Transcribe the full listing word for word, leaving nothing out.

(Source material Opens)

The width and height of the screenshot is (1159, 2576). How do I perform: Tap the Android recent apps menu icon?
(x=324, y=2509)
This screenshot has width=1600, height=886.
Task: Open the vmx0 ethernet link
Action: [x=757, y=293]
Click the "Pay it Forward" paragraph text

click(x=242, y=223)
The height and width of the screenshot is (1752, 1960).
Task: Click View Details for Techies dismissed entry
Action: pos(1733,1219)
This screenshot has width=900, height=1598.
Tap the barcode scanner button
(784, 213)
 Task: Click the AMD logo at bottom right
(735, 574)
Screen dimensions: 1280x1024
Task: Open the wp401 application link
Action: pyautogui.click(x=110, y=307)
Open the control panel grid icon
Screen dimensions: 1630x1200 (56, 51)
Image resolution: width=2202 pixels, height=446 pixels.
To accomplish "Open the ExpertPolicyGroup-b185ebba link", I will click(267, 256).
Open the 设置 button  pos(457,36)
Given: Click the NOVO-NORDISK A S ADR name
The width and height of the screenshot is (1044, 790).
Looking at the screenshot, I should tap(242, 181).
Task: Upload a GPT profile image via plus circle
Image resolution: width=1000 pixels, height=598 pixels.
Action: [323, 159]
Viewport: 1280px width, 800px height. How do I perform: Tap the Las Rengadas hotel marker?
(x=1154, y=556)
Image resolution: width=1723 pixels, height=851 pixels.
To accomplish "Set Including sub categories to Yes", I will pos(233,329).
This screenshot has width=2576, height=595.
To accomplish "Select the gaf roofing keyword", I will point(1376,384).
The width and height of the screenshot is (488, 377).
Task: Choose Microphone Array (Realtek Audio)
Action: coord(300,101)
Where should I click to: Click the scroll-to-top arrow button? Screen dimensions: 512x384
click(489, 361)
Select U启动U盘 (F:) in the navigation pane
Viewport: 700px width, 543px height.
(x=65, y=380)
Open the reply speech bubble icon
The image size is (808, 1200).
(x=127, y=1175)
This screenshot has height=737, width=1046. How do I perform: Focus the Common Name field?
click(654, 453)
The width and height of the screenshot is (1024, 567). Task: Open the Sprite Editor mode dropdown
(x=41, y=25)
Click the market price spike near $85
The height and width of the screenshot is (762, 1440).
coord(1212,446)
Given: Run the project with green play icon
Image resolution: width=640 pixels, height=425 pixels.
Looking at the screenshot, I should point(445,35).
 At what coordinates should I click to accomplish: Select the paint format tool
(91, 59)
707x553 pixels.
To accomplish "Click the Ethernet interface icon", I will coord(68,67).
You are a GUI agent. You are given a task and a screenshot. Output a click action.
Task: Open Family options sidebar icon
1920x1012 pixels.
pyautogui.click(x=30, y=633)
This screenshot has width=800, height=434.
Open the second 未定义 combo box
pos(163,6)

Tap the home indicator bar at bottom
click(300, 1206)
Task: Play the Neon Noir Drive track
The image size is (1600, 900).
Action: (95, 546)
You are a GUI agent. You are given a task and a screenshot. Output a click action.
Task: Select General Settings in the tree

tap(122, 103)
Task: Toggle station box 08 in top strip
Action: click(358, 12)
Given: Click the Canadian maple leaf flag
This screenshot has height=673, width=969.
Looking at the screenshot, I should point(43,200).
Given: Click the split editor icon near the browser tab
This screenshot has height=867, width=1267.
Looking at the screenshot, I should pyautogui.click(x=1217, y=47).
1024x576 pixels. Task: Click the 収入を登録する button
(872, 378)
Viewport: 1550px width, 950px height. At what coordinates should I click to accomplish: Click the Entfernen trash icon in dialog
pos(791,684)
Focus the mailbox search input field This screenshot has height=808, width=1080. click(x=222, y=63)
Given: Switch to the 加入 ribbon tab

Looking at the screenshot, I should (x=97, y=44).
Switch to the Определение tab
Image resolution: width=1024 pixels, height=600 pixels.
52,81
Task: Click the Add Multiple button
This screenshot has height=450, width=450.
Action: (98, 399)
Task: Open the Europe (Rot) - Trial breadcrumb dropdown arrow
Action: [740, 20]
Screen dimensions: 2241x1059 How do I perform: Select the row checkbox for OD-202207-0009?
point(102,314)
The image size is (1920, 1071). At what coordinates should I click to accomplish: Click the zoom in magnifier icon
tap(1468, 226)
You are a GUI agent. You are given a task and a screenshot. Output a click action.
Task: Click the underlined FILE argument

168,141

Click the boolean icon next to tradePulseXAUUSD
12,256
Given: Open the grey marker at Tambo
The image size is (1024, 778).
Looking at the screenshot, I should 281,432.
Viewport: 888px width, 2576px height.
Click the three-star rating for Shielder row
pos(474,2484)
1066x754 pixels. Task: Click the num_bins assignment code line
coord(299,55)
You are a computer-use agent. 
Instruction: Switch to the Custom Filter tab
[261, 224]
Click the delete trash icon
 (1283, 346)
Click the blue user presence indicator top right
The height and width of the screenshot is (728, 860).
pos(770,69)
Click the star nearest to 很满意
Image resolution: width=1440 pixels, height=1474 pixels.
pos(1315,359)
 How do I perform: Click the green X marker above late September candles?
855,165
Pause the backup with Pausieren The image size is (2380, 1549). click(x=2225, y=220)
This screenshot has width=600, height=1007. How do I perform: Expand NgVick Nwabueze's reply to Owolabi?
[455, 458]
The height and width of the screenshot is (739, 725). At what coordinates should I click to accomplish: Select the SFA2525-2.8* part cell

(Source material Closes)

§ **Written answer**
The width and height of the screenshot is (1159, 2576). How do I perform: Tap the Android recent apps menu icon?
(x=324, y=2509)
This screenshot has width=1600, height=886.
Task: Open the vmx0 ethernet link
Action: [x=757, y=293]
Click the "Pay it Forward" paragraph text

click(x=242, y=223)
The height and width of the screenshot is (1752, 1960).
Task: Click View Details for Techies dismissed entry
Action: pos(1733,1219)
This screenshot has width=900, height=1598.
Tap the barcode scanner button
(784, 213)
 Task: Click the AMD logo at bottom right
(735, 574)
Screen dimensions: 1280x1024
Task: Open the wp401 application link
Action: pyautogui.click(x=110, y=307)
Open the control panel grid icon
Screen dimensions: 1630x1200 (56, 51)
Image resolution: width=2202 pixels, height=446 pixels.
To accomplish "Open the ExpertPolicyGroup-b185ebba link", I will click(267, 256).
Open the 设置 button  pos(457,36)
Given: Click the NOVO-NORDISK A S ADR name
The width and height of the screenshot is (1044, 790).
Looking at the screenshot, I should tap(242, 181).
Task: Upload a GPT profile image via plus circle
Image resolution: width=1000 pixels, height=598 pixels.
Action: [323, 159]
Viewport: 1280px width, 800px height. How do I perform: Tap the Las Rengadas hotel marker?
(x=1154, y=556)
Image resolution: width=1723 pixels, height=851 pixels.
To accomplish "Set Including sub categories to Yes", I will pos(233,329).
This screenshot has width=2576, height=595.
To accomplish "Select the gaf roofing keyword", I will point(1376,384).
The width and height of the screenshot is (488, 377).
Task: Choose Microphone Array (Realtek Audio)
Action: coord(300,101)
Where should I click to: Click the scroll-to-top arrow button? Screen dimensions: 512x384
click(489, 361)
Select U启动U盘 (F:) in the navigation pane
Viewport: 700px width, 543px height.
(x=65, y=380)
Open the reply speech bubble icon
The image size is (808, 1200).
(x=127, y=1175)
This screenshot has height=737, width=1046. How do I perform: Focus the Common Name field?
click(654, 453)
The width and height of the screenshot is (1024, 567). Task: Open the Sprite Editor mode dropdown
(x=41, y=25)
Click the market price spike near $85
The height and width of the screenshot is (762, 1440).
coord(1212,446)
Given: Run the project with green play icon
Image resolution: width=640 pixels, height=425 pixels.
Looking at the screenshot, I should point(445,35).
 At what coordinates should I click to accomplish: Select the paint format tool
(91, 59)
707x553 pixels.
To accomplish "Click the Ethernet interface icon", I will coord(68,67).
You are a GUI agent. You are given a task and a screenshot. Output a click action.
Task: Open Family options sidebar icon
1920x1012 pixels.
pyautogui.click(x=30, y=633)
This screenshot has width=800, height=434.
Open the second 未定义 combo box
pos(163,6)

Tap the home indicator bar at bottom
click(300, 1206)
Task: Play the Neon Noir Drive track
The image size is (1600, 900).
Action: (95, 546)
You are a GUI agent. You are given a task and a screenshot. Output a click action.
Task: Select General Settings in the tree

tap(122, 103)
Task: Toggle station box 08 in top strip
Action: click(358, 12)
Given: Click the Canadian maple leaf flag
This screenshot has height=673, width=969.
Looking at the screenshot, I should point(43,200).
Given: Click the split editor icon near the browser tab
This screenshot has height=867, width=1267.
Looking at the screenshot, I should pyautogui.click(x=1217, y=47).
1024x576 pixels. Task: Click the 収入を登録する button
(872, 378)
Viewport: 1550px width, 950px height. At what coordinates should I click to accomplish: Click the Entfernen trash icon in dialog
pos(791,684)
Focus the mailbox search input field This screenshot has height=808, width=1080. click(x=222, y=63)
Given: Switch to the 加入 ribbon tab

Looking at the screenshot, I should (x=97, y=44).
Switch to the Определение tab
Image resolution: width=1024 pixels, height=600 pixels.
52,81
Task: Click the Add Multiple button
This screenshot has height=450, width=450.
Action: (98, 399)
Task: Open the Europe (Rot) - Trial breadcrumb dropdown arrow
Action: [740, 20]
Screen dimensions: 2241x1059 How do I perform: Select the row checkbox for OD-202207-0009?
point(102,314)
The image size is (1920, 1071). At what coordinates should I click to accomplish: Click the zoom in magnifier icon
tap(1468, 226)
You are a GUI agent. You are given a task and a screenshot. Output a click action.
Task: Click the underlined FILE argument

168,141

Click the boolean icon next to tradePulseXAUUSD
12,256
Given: Open the grey marker at Tambo
The image size is (1024, 778).
Looking at the screenshot, I should 281,432.
Viewport: 888px width, 2576px height.
Click the three-star rating for Shielder row
pos(474,2484)
1066x754 pixels. Task: Click the num_bins assignment code line
coord(299,55)
You are a computer-use agent. 
Instruction: Switch to the Custom Filter tab
[261, 224]
Click the delete trash icon
 (1283, 346)
Click the blue user presence indicator top right
The height and width of the screenshot is (728, 860).
pos(770,69)
Click the star nearest to 很满意
Image resolution: width=1440 pixels, height=1474 pixels.
pos(1315,359)
 How do I perform: Click the green X marker above late September candles?
855,165
Pause the backup with Pausieren The image size is (2380, 1549). click(x=2225, y=220)
This screenshot has width=600, height=1007. How do I perform: Expand NgVick Nwabueze's reply to Owolabi?
[455, 458]
The height and width of the screenshot is (739, 725). At what coordinates should I click to accomplish: Select the SFA2525-2.8* part cell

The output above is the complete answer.